→ TEXT PASSAGE
━━━━━━━━━━━━━━━━━━━━

Deployment & Operations

Troubleshooting

Troubleshooting

Common symptoms when bringing up or running the containerized stack, and what to check. Run all commands from the repository root. A handy shorthand for the long prod invocation:

DC="docker compose -f compose.yaml -f infra/docker-compose.prod.yaml --profile prod --env-file infra/env/.env.prod"
$DC ps          # are all services up? did the one-shot jobs exit 0?
$DC logs -f api # follow a service's logs

First, two responses that are not failures

  • /api/... returns 401 when not signed in. Correct. Every API route requires authentication; an unauthenticated 401 means the guard is working, not that the install is broken.
  • /api/docs returns 404. Also correct. The interactive API docs are deliberately not served on the public origin.

The API won’t start

The API only starts after the one-shot migrate job finishes successfully. If the API never comes up, check migrate first:

$DC logs migrate

Common causes: a wrong DATABASE_URL, the database not healthy yet, or a genuinely failing migration. If the API exits immediately complaining that DATABASE_URL is not set, make sure infra/env/.env.prod exists and sets it (host db, matching the Postgres credentials).

Postgres won’t start

If the database password is empty, PostgreSQL refuses to start by design. Set a strong, non-empty password in the environment file.

Background import hangs or the API logs “connection refused” on the broker

The background-job broker (Valkey) is unreachable. The usual cause is a missing REDIS_URL in the environment file — common on instances created before background workers shipped, because the guided bootstrap only writes new values on a fresh render, never into an existing file. Add it and recreate the API:

grep -q '^REDIS_URL=' infra/env/.env.prod || echo 'REDIS_URL=redis://valkey:6379' >> infra/env/.env.prod
$DC up -d api

The broker is reachable as valkey:6379 on the internal network — never localhost. The API no longer floods on this misconfiguration; it logs the resolved broker URL (password redacted) at boot and returns a clean error on import instead of hanging.

━━━━━━━━━━━━━━━━━━━━

→ TASKS TO COMPLETE
A. According to the troubleshooting guide, what does PostgreSQL do if the database password is empty?
B. Change "internal network" to "private network" in the troubleshooting guide and write out the passage between "The broker is" and "instead of hanging.", inclusive.
C. Write the next part of the troubleshooting guide for the containerized stack, starting after its last sentence.
The material that follows has no connection to the troubleshooting guide.

Dataset records:
━━━━━━━━━━━━━━━━━━━━

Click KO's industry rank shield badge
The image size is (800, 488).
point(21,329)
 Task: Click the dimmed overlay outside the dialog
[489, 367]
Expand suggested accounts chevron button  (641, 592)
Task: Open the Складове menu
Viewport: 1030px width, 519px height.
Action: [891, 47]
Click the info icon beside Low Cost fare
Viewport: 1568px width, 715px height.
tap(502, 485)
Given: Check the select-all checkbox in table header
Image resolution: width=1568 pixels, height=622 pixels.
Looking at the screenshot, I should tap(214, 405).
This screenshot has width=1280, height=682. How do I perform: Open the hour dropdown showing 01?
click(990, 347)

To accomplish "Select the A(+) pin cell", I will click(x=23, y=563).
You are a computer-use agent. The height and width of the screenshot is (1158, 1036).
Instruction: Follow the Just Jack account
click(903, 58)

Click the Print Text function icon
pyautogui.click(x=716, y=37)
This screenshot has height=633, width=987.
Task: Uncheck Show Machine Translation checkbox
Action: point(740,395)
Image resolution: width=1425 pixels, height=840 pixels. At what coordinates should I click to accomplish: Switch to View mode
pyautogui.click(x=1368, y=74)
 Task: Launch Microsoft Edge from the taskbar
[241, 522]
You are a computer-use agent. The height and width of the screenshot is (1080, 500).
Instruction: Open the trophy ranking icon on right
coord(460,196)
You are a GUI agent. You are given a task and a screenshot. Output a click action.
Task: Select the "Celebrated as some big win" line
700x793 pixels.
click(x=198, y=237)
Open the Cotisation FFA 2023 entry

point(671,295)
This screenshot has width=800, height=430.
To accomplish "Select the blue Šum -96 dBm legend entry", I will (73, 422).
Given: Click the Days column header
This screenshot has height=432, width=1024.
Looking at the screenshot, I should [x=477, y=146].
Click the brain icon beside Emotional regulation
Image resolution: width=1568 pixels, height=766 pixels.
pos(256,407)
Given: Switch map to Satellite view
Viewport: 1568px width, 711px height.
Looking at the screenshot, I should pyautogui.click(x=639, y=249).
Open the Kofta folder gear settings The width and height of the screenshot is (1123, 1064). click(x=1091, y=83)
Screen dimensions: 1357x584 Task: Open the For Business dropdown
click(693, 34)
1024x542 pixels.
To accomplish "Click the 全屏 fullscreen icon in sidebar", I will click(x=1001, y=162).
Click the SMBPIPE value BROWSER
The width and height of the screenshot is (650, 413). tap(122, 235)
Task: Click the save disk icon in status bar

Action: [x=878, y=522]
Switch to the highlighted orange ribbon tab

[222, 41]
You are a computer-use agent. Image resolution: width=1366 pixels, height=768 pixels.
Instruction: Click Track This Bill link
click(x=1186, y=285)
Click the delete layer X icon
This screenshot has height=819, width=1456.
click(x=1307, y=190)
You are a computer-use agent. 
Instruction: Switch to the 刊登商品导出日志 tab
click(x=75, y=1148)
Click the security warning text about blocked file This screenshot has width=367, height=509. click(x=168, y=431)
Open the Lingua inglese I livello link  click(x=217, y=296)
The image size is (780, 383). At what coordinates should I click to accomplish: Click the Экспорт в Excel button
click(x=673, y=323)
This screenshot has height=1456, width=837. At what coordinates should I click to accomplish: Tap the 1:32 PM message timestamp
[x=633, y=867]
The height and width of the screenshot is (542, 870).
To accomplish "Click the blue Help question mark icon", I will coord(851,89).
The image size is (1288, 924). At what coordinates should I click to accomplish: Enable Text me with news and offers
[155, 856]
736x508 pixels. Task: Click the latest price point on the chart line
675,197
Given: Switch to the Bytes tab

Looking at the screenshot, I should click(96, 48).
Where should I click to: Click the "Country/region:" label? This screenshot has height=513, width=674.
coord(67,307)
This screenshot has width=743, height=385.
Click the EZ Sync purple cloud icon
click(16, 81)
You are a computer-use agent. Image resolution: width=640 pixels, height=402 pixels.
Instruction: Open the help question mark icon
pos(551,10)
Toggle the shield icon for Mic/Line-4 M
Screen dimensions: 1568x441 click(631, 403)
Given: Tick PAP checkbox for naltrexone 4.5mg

━━━━━━━━━━━━━━━━━━━━

→ RESULTS FOR THE EXERCISE
A. It refuses to start, by design.

B.
The broker is reachable as valkey:6379 on the private network — never localhost. The API no longer floods on this misconfiguration; it logs the resolved broker URL (password redacted) at boot and returns a clean error on import instead of hanging.

C.
Sign-in problems

  • The bootstrap helper exits non-zero. It fails loud on purpose, and the API and web app won’t start until it succeeds. Read its log; the usual causes are a mismatch between the issuer URL and the external auth domain, or stale credentials left over against a fresh provider database.
  • The master key is the wrong length. The identity-provider master key must be exactly 32 bytes — shorter or longer both fail at first boot. Generate one of the right length and set it in the environment file.
  • Local prod-like: the browser can’t reach the sign-in page. Make sure auth.localhost resolves to 127.0.0.1 (add it to your hosts file if your system doesn’t map *.localhost automatically), and that the issuer URL includes the high HTTPS port.

The browser warns about the certificate (local)

On a local prod-like deploy, Caddy uses its internal certificate authority, which browsers don’t trust by default. Accept the warning, or trust Caddy’s root certificate once — see Reverse proxy & TLS. On a real domain with Let’s Encrypt there is no warning.

A service is being killed or restarting

Each container has a memory ceiling so one runaway service can’t take down the host. If a service is constrained, watch docker stats and raise its limit to suit your box. The background document import runs in an isolated child process with its own memory cap; if you raise that cap for very large documents, raise the API’s memory limit to match so the child — not the whole API — is the one that hits the ceiling.

Search returns nothing after a deploy

The search index is rebuildable and may need a one-time populate after the first deploy (or after adding search to an existing instance). Run it through the migration image:

$DC run --rm migrate bun run reindex:all

Between deploys the index self-heals on a timer, so you don’t normally need to re-index manually.